Java é lento. — Java ERA lento. Ganhou essa fama principalmente pelo antigo J2EE que precisava implementar milhares de coisas para fazer uma coisa simples. Hoje em dia, não é muito difícil encontrar benchmarks mostrando que Java se equipara e até supera em performance a C++, Go, Python e outras linguagens.

Comparação de um algoritmo Java vs Python — Fonte: http://bit.ly/2xAntxg

Java é verboso. — Ok, se escrevia muito usando Java, mas depois de frameworks como Spring Boot e Lombok e próprias evoluções da linguagem, isso também não se aplica.

Tendo isso em mente, vamos aos reais motivos pelo qual o Java não morre:

  • Compatibilidade — É tranquilo atualizar o Java da versão 4 (por exemplo) para o 8 sem que isso quebre o seu código. Na verdade, só por atualizar a versão do Java e da JVM, essa JVM está mais otimizada e seu código rodará ainda mais rápido.
  • Comunidade — Sim, a comunidade é um fator importante na continuidade de uma linguagem. A comunidade literalmente direciona o crescimento da linguagem com as JSRs (Java Specification Requests) e com a JCP (Java Community Process). Quando se fala de Java, se fala de inúmeros frameworks para qualquer coisa que se possa imaginar. E isso sem contar a comunidade Spring e todo o seu ecossistema.
  • Multiplataforma — Não, não me refiro a Windows/Linux/Mac.
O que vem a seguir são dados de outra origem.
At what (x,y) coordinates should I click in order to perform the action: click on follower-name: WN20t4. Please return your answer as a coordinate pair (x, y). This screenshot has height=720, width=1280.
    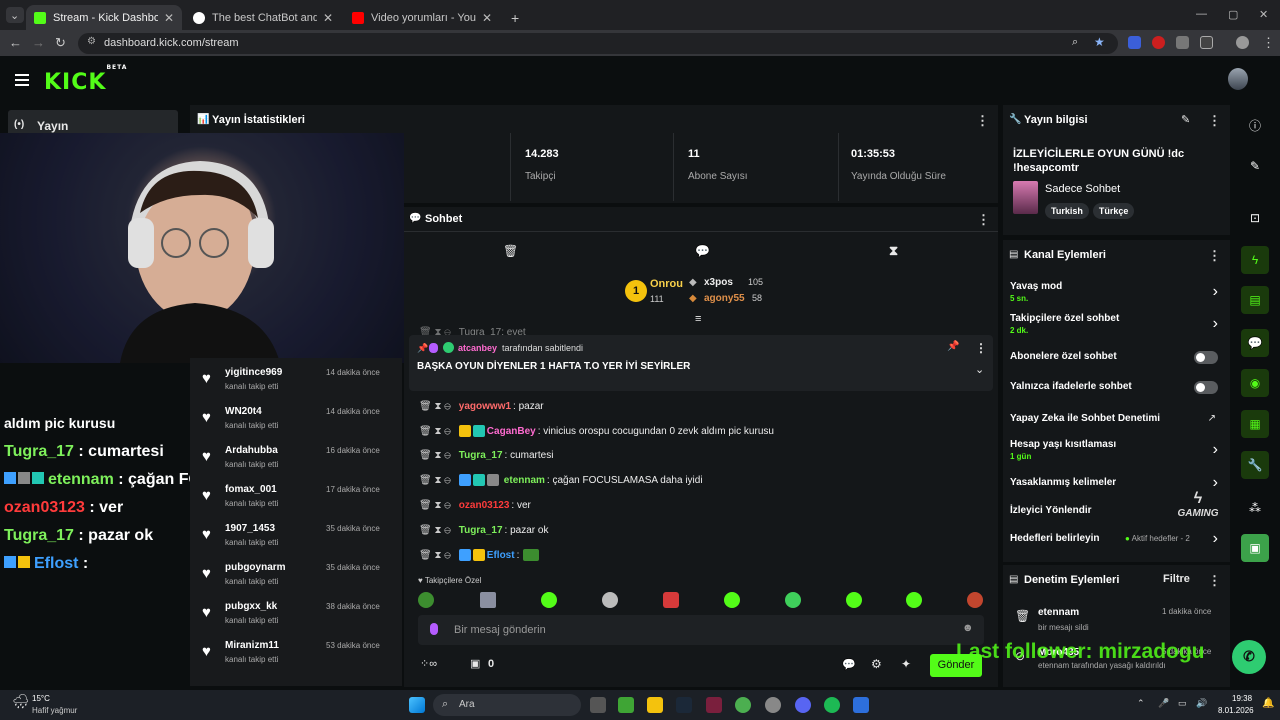
    Looking at the image, I should click on (244, 412).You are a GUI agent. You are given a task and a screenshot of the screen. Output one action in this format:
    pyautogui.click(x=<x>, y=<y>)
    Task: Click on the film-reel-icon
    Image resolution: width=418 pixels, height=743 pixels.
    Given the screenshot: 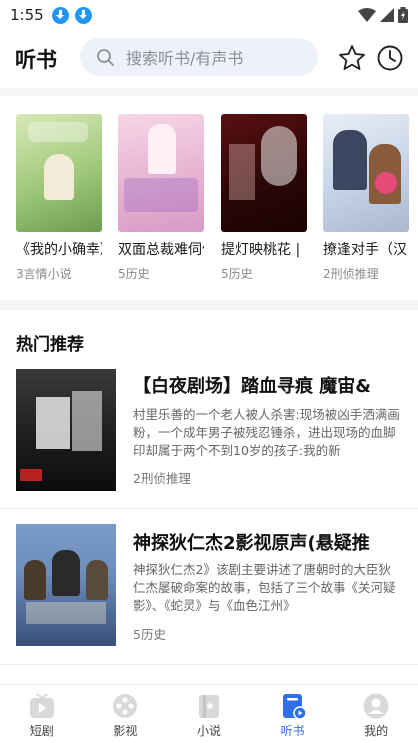 What is the action you would take?
    pyautogui.click(x=126, y=706)
    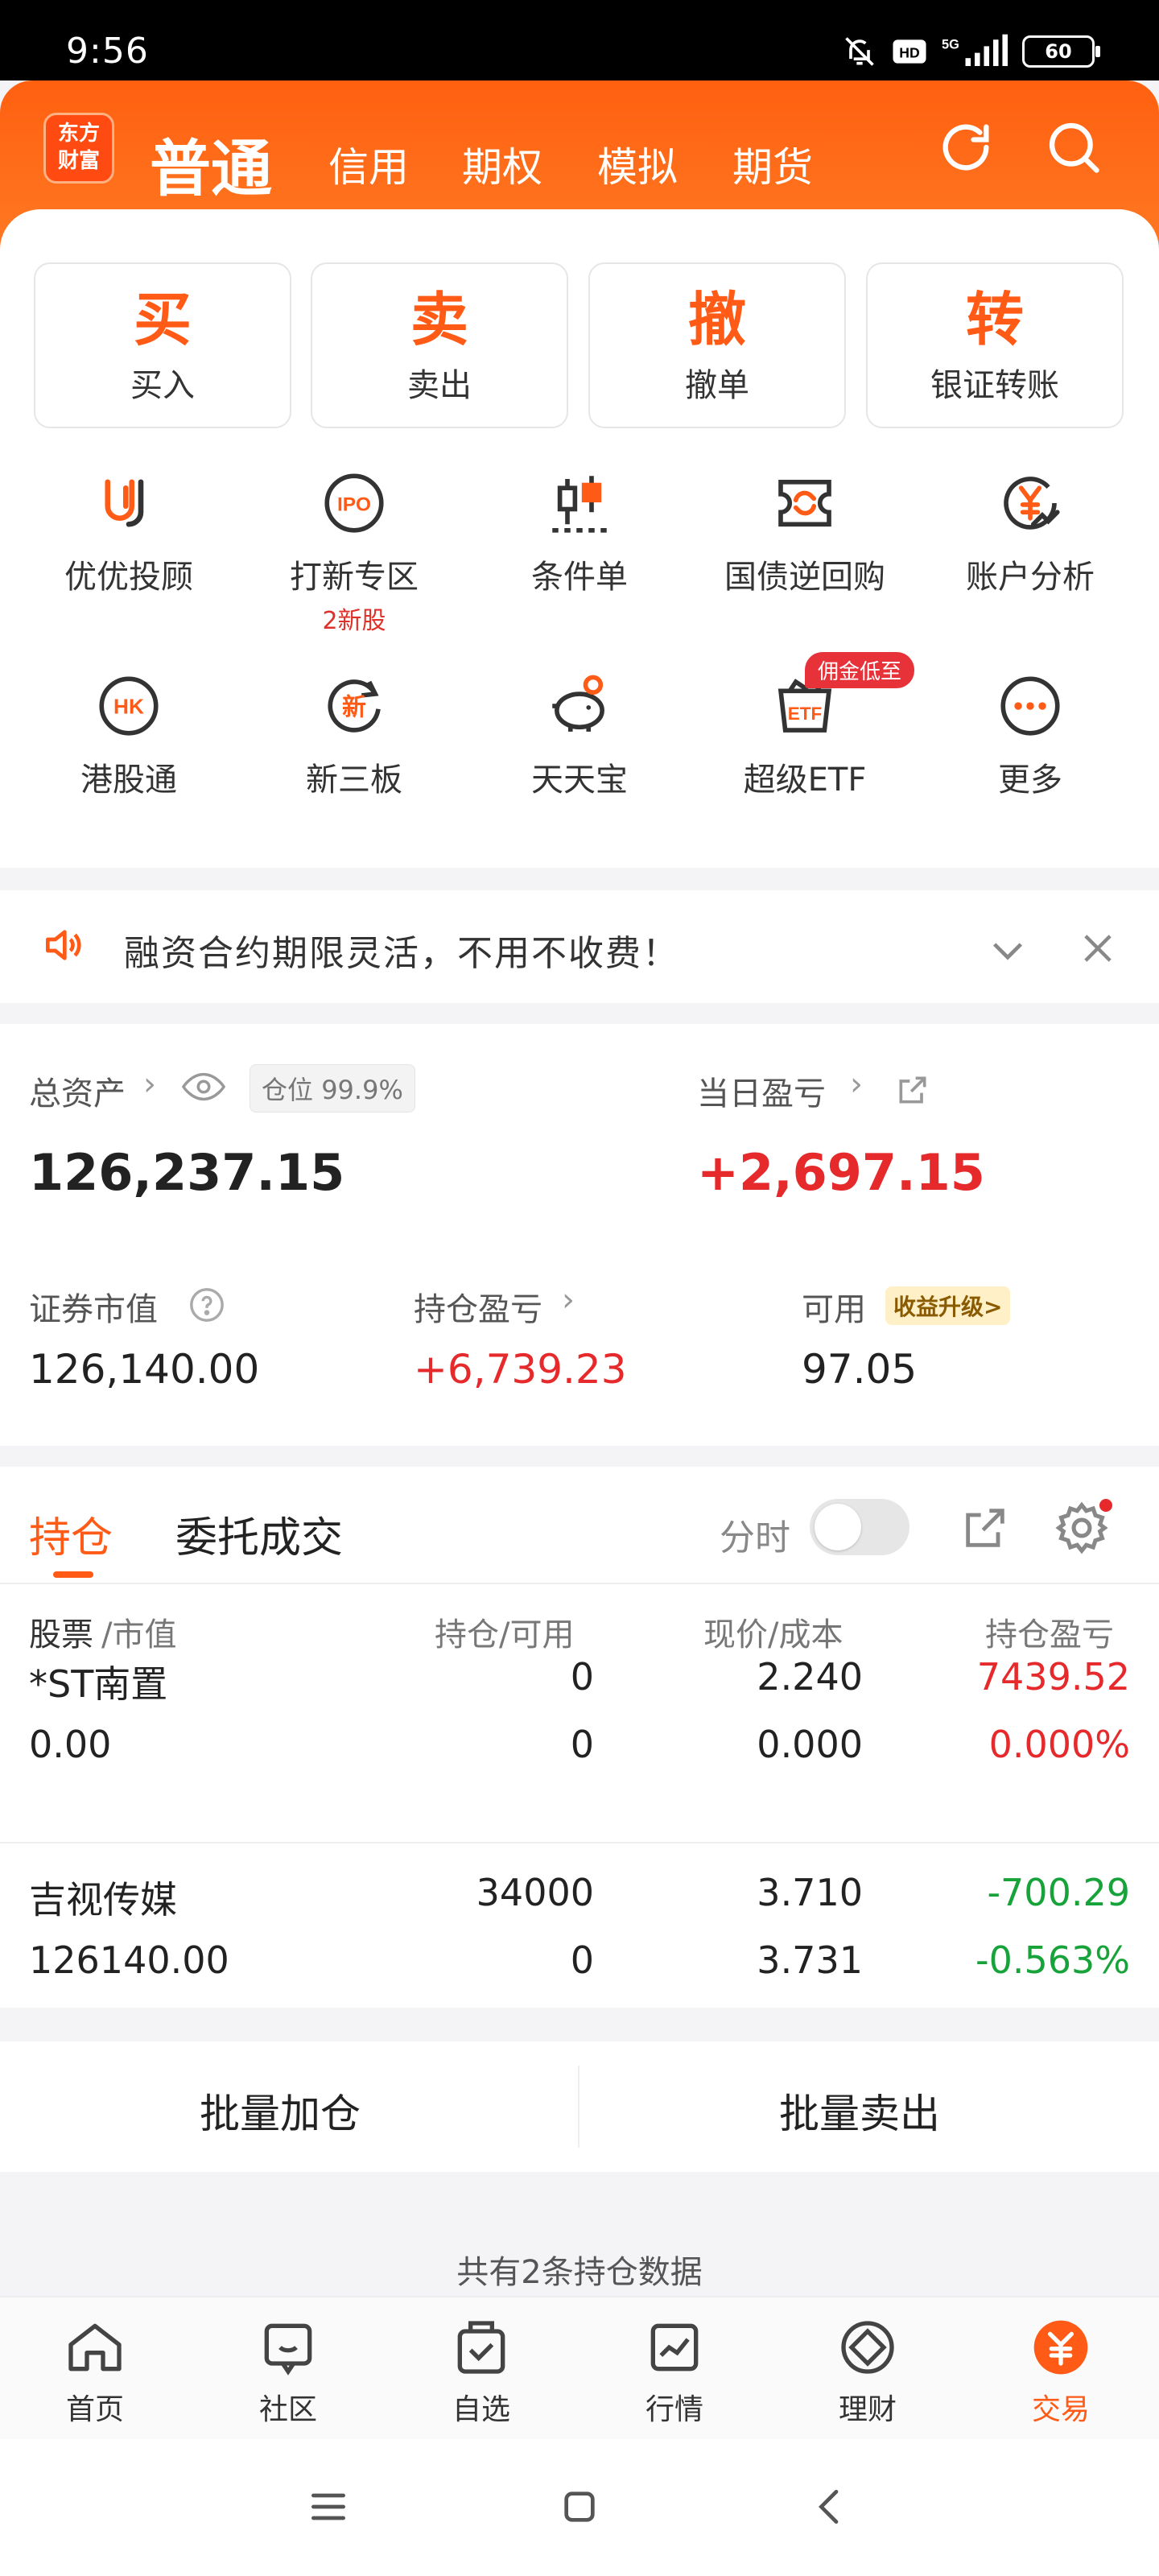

Java serve para aplicações, Web ou não, mas também serve para TVs (Java TV), cartões (Java Card), IoT (Java ME, Java Embedded), etc.
  • Multiparadigma — Apesar de ser uma linguagem orientada a objetos, é uma linguagem que está sempre se reinventando. Programação Funcional? Java tem suporte. Programação Reativa? Java tem suporte. Desenvolvimento Modularizado? Java tem suporte.

EXTRA:

  • Cultura — Esse pode ser só uma impressão minha e minha opinião, por isso coloquei no Extra, mas a comunidade Java tem uma cultura muito maior de boas práticas que outras linguagens, o que impacta diretamente na manutenção do código. Cultura de testes, SOLID, Clean Code, Design Patterns e outros são muito comuns de se ver dentro da comunidade Java.

Conclusão:

Querem matar o Java de qualquer maneira, mas não vai ser tão fácil. Com uma comunidade grande que direciona o crescimento da linguagem, Java tem se reinventado e resistido a cada linguagem que surge. Então, fica no ar a pergunta: O que vai matar o Java se o Java não morre?